*** Entries provided

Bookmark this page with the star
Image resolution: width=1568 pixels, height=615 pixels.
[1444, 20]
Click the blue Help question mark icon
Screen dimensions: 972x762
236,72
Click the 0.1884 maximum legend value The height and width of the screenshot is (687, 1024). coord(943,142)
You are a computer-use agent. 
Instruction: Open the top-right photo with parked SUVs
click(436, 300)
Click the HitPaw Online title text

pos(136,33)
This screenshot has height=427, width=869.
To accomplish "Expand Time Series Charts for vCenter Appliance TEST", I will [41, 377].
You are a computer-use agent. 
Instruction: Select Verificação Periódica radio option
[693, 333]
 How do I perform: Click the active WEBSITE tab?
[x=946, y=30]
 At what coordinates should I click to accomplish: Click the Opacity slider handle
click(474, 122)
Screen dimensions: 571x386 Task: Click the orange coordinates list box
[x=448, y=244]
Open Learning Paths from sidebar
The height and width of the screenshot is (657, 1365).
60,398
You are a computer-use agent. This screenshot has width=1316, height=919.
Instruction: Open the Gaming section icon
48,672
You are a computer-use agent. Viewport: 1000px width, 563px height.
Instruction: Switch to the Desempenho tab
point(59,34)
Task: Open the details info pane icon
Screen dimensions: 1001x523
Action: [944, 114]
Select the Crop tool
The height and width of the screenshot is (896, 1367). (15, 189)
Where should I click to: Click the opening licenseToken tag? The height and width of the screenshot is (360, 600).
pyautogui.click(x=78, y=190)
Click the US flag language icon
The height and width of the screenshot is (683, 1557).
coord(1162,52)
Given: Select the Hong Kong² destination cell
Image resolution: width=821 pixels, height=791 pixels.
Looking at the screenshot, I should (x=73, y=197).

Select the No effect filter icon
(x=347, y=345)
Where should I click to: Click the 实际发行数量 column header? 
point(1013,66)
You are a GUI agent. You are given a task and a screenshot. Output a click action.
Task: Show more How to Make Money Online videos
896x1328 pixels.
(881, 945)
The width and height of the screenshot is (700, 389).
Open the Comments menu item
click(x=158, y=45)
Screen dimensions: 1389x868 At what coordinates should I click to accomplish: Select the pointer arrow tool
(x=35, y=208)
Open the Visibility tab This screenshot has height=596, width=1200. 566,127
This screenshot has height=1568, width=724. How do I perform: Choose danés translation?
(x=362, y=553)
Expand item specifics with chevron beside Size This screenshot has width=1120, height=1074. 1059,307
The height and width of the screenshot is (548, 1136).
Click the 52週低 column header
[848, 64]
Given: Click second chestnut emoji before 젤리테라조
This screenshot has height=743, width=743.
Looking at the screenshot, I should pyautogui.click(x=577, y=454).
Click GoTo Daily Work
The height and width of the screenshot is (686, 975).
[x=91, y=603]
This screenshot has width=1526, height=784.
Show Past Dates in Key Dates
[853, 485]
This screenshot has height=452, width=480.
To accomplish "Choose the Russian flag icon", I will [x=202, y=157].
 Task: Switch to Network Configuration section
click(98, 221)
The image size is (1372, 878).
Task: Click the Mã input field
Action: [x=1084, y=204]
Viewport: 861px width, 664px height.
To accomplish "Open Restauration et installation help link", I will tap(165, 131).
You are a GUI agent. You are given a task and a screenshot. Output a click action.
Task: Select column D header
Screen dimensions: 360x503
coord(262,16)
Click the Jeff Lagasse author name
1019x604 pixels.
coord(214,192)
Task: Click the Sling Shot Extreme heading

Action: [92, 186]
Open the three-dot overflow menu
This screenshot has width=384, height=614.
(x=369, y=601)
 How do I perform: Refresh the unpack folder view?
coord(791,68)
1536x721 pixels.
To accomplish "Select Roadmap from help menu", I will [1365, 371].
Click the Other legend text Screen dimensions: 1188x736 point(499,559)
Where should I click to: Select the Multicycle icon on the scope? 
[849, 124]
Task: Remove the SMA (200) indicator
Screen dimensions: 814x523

******

▶ [Work request]:
Extract each entry in full, exactly as given.

▶ [Solution below]:
Bookmark this page with the star
Image resolution: width=1568 pixels, height=615 pixels.
[1444, 20]
Click the blue Help question mark icon
Screen dimensions: 972x762
236,72
Click the 0.1884 maximum legend value The height and width of the screenshot is (687, 1024). coord(943,142)
You are a computer-use agent. 
Instruction: Open the top-right photo with parked SUVs
click(436, 300)
Click the HitPaw Online title text

pos(136,33)
This screenshot has height=427, width=869.
To accomplish "Expand Time Series Charts for vCenter Appliance TEST", I will [41, 377].
You are a computer-use agent. 
Instruction: Select Verificação Periódica radio option
[693, 333]
 How do I perform: Click the active WEBSITE tab?
[x=946, y=30]
 At what coordinates should I click to accomplish: Click the Opacity slider handle
click(474, 122)
Screen dimensions: 571x386 Task: Click the orange coordinates list box
[x=448, y=244]
Open Learning Paths from sidebar
The height and width of the screenshot is (657, 1365).
60,398
You are a computer-use agent. This screenshot has width=1316, height=919.
Instruction: Open the Gaming section icon
48,672
You are a computer-use agent. Viewport: 1000px width, 563px height.
Instruction: Switch to the Desempenho tab
point(59,34)
Task: Open the details info pane icon
Screen dimensions: 1001x523
Action: [944, 114]
Select the Crop tool
The height and width of the screenshot is (896, 1367). (15, 189)
Where should I click to: Click the opening licenseToken tag? The height and width of the screenshot is (360, 600).
pyautogui.click(x=78, y=190)
Click the US flag language icon
The height and width of the screenshot is (683, 1557).
coord(1162,52)
Given: Select the Hong Kong² destination cell
Image resolution: width=821 pixels, height=791 pixels.
Looking at the screenshot, I should (x=73, y=197).

Select the No effect filter icon
(x=347, y=345)
Where should I click to: Click the 实际发行数量 column header? 
point(1013,66)
You are a GUI agent. You are given a task and a screenshot. Output a click action.
Task: Show more How to Make Money Online videos
896x1328 pixels.
(881, 945)
The width and height of the screenshot is (700, 389).
Open the Comments menu item
click(x=158, y=45)
Screen dimensions: 1389x868 At what coordinates should I click to accomplish: Select the pointer arrow tool
(x=35, y=208)
Open the Visibility tab This screenshot has height=596, width=1200. 566,127
This screenshot has height=1568, width=724. How do I perform: Choose danés translation?
(x=362, y=553)
Expand item specifics with chevron beside Size This screenshot has width=1120, height=1074. 1059,307
The height and width of the screenshot is (548, 1136).
Click the 52週低 column header
[848, 64]
Given: Click second chestnut emoji before 젤리테라조
This screenshot has height=743, width=743.
Looking at the screenshot, I should pyautogui.click(x=577, y=454).
Click GoTo Daily Work
The height and width of the screenshot is (686, 975).
[x=91, y=603]
This screenshot has width=1526, height=784.
Show Past Dates in Key Dates
[853, 485]
This screenshot has height=452, width=480.
To accomplish "Choose the Russian flag icon", I will [x=202, y=157].
 Task: Switch to Network Configuration section
click(98, 221)
The image size is (1372, 878).
Task: Click the Mã input field
Action: [x=1084, y=204]
Viewport: 861px width, 664px height.
To accomplish "Open Restauration et installation help link", I will tap(165, 131).
You are a GUI agent. You are given a task and a screenshot. Output a click action.
Task: Select column D header
Screen dimensions: 360x503
coord(262,16)
Click the Jeff Lagasse author name
1019x604 pixels.
coord(214,192)
Task: Click the Sling Shot Extreme heading

Action: [92, 186]
Open the three-dot overflow menu
This screenshot has width=384, height=614.
(x=369, y=601)
 How do I perform: Refresh the unpack folder view?
coord(791,68)
1536x721 pixels.
To accomplish "Select Roadmap from help menu", I will [1365, 371].
Click the Other legend text Screen dimensions: 1188x736 point(499,559)
Where should I click to: Select the Multicycle icon on the scope? 
[849, 124]
Task: Remove the SMA (200) indicator
Screen dimensions: 814x523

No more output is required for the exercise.